=== ATTIVITÀ ===
Stabilisci se ciascuna affermazione concorda con l'estratto sulla notifica delle violazioni di dati personali, rispondendo sì o no e citando alla lettera le parole decisive dell'estratto. (a) In circostanze eccezionali, la comunicazione agli interessati può precedere la notifica all'autorità di controllo. (b) Una serie di violazioni con modalità diverse, che riguardano tipi diversi di dati personali, può essere comunicata con un'unica notifica. (c) Se la notifica arriva in ritardo, il titolare deve documentarne le ragioni.

=== ESTRATTO ===
-*-

Come sottolineato dall’EDPB[4], scopo della notifica non è soltanto quello di ottenere indicazioni circa l’opportunità di comunicare o meno la violazione. In alcuni casi, sarà ovvio che, a causa della natura della violazione e della gravità del rischio, il titolare del trattamento dovrà effettuare tale comunicazione, senza indugio, a favore delle persone interessate. Ad esempio, se esiste una minaccia immediata di furto d’identità, o se vengono divulgate online categorie particolari di dati personali, il titolare del trattamento dovrà agire senza ritardi ingiustificati per contenere la violazione e comunicarla, conseguentemente, alle persone interessate. In circostanze eccezionali, ciò potrebbe avvenire anche prima della notifica all’autorità di controllo. Più in generale, la notifica all’autorità di controllo non può servire come giustificazione per la mancata comunicazione della violazione all’interessato, quando è richiesta. Dovrebbe inoltre essere chiaro che, dopo aver effettuato una prima notifica, il titolare abbia la facoltà di aggiornare l’autorità di controllo se, nel corso dell’indagine, risulti che l’incidente verificatosi è stato contenuto e non si è effettivamente verificata alcuna violazione. Queste informazioni potrebbero quindi essere aggiunte a quelle già fornite all’autorità di controllo e l’incidente potrebbe essere registrato di conseguenza come una non violazione. Non è prevista, peraltro, come precisato dal Board[5], alcuna sanzione per la segnalazione di un incidente che, in definitiva, si rivela non essere una violazione. Si tratta della procedura di notifica “per fasi” che lo stesso GDPR ammette all’art. 33, paragrafo 4: “Se, e nella misura in cui, non è possibile fornire le informazioni contemporaneamente, le informazioni possono essere fornite in fasi successive senza indebito ulteriore ritardo“.
L’EDPB si focalizza anche sulla possibilità che la notifica venga effettuata in ritardo: in questo caso, è necessario che il titolare manifesti e documenti le ragioni. Un tale scenario potrebbe verificarsi quando vengano subite violazioni della riservatezza simili, in un breve periodo di tempo, che riguardano un numero considerevole di interessati, nello stesso modo. Il titolare potrebbe venire a conoscenza di una violazione e, al momento di avvio delle indagini, poco prima della notifica, ravvisi ulteriori violazioni, determinate da cause diverse.
A seconda delle circostanze, il titolare potrebbe impiegare un po’ di tempo per stabilire l’entità delle violazioni e, piuttosto che notificare ogni singola violazione, comunicare l’intervenuto “data breach” con un’unica notifica, a condizione che esso riguardi lo stesso tipo di dati personali violati nello stesso modo, in un arco di tempo relativamente breve. Se, al contrario, si verifica una serie di violazioni che presentino differenti modalità e che riguardino tipi diversi di dati personali, la notifica dovrebbe seguire l’iter normale, prescritto dall’art. 33.

-*-

=== DATI FORNITI ===
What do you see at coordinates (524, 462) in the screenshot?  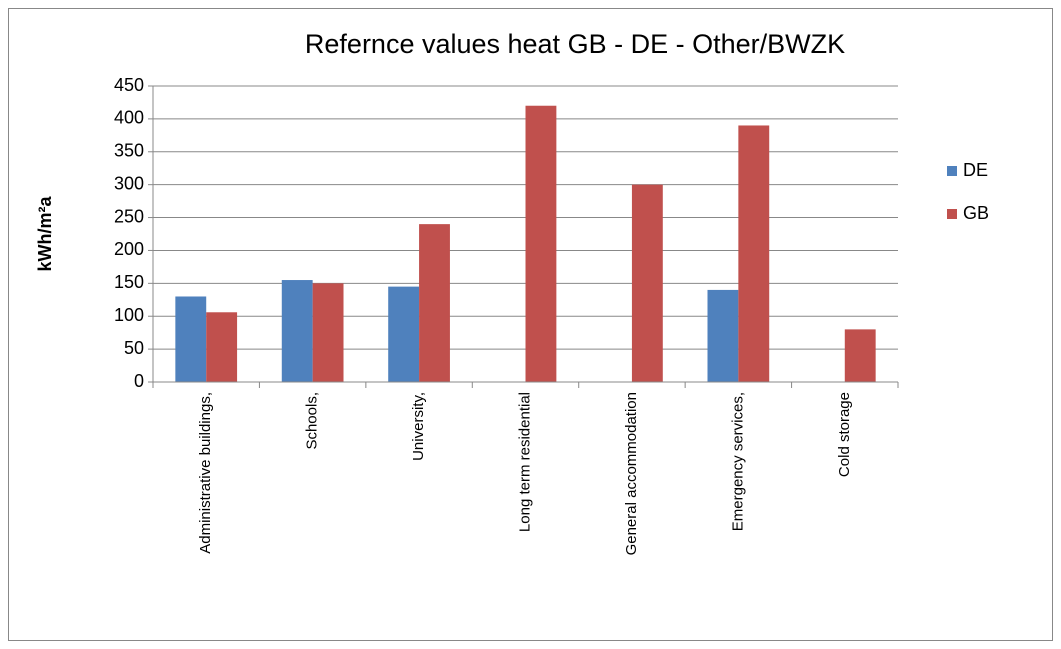 I see `x-tick-label: Long term residential` at bounding box center [524, 462].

-*-

=== SVOLGIMENTO ===
(a) Sì: «In circostanze eccezionali, ciò potrebbe avvenire anche prima della notifica all’autorità di controllo.»
(b) No: «Se, al contrario, si verifica una serie di violazioni che presentino differenti modalità e che riguardino tipi diversi di dati personali, la notifica dovrebbe seguire l’iter normale, prescritto dall’art. 33.»
(c) Sì: «è necessario che il titolare manifesti e documenti le ragioni»